The chances are that you DON'T NEED a faster implementation. Seriously. Not even with a 2 million line input file.
The chances are that:
more time is spent processing the file than reading it, and
most of the "read time" is spent doing things at the operating system level, or simply waiting for the next disk block to be read.
My advice is to not bother optimizing this unless the application as a whole takes too long to run. And when you find that this is the case, profile the application, and use the profile stats to tell you where it could be worthwhile spending effort on optimization.
(My gut feeling is that there is not much to be gained by optimizing this part of your application. But don't rely on that. Profile it!)
Here's a basic example that will be pretty fast:
public static void main(String[] args) throws IOException {
BufferedReader reader = new BufferedReader(new FileReader("myfile.txt"));
String line;
while ((line = reader.readLine()) != null) {
for (String s : line.split(" ")) {
final int i = Integer.parseInt(s);
// do something with i...
}
}
reader.close();
}
However your task is fundamentally going to take time.
If you are doing this on a website and reaching a timeout, you should consider doing it in a background thread, and send a response to the user saying that the data is being processed. You'll probably need to add a way for the user to check on the progress.

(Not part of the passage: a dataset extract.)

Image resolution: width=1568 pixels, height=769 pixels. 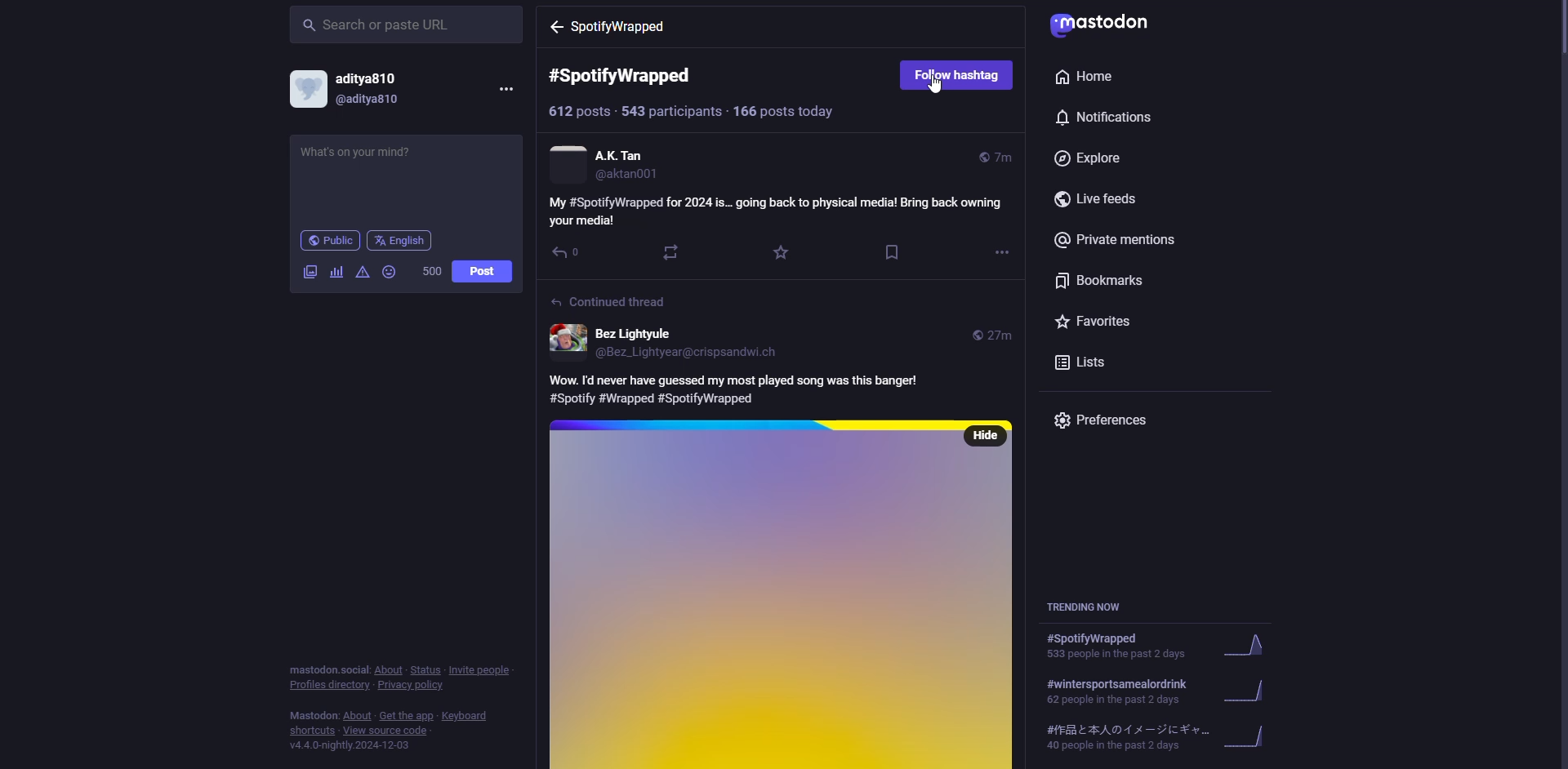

Here is what I mean when I say "specialized scanner". Depending upon parser's (or split's) efficiency, this might be a bit faster (it probably is not):
BufferedReader br=new BufferedReader(...);
for(i=0;i<n;i++)
{
String str=br.readLine();
long[] resultLongs = {-1,-1,-1};
int startPos=0;
int nextLongIndex=0;
for (int p=0;p<str.length();p++)
{
if (str.charAt(p)== ' ')
{
String intAsStr=str.substring(startPos, p-1);
resultLongs[nextLongIndex++]=Integer.parseInt(intAsStr);
startpos=p+1;
}
}
// t1, t2 and z are in resultLongs[0] through resultLongs[2]
}
Hths.
And of course this fails miserably if the input file contains garbage, i.e. anything else but longs separated by blanks.
And in addition, to minimize the "roundtrips" to the OS, it is a good idea to supply the buffered reader with a nonstandard (bigger-than-standard) buffer.
The other hint I gave in the comment refined: If you have to read such a huge text file more than once, i.e. more than once after it has been updated, you could read all longs into a data structure (maybe a List of elements that hold three longs), and stream that into a "cache" file. Next time, compare the text file's timestamp to the "cache" file's. If it is older, read the cache file. Since stream I/O does not serialize longs into its string representation, you will see much, much better reading times.
EDIT: Missed the startPos reassignment.
EDIT2: Added the cache idea explanation.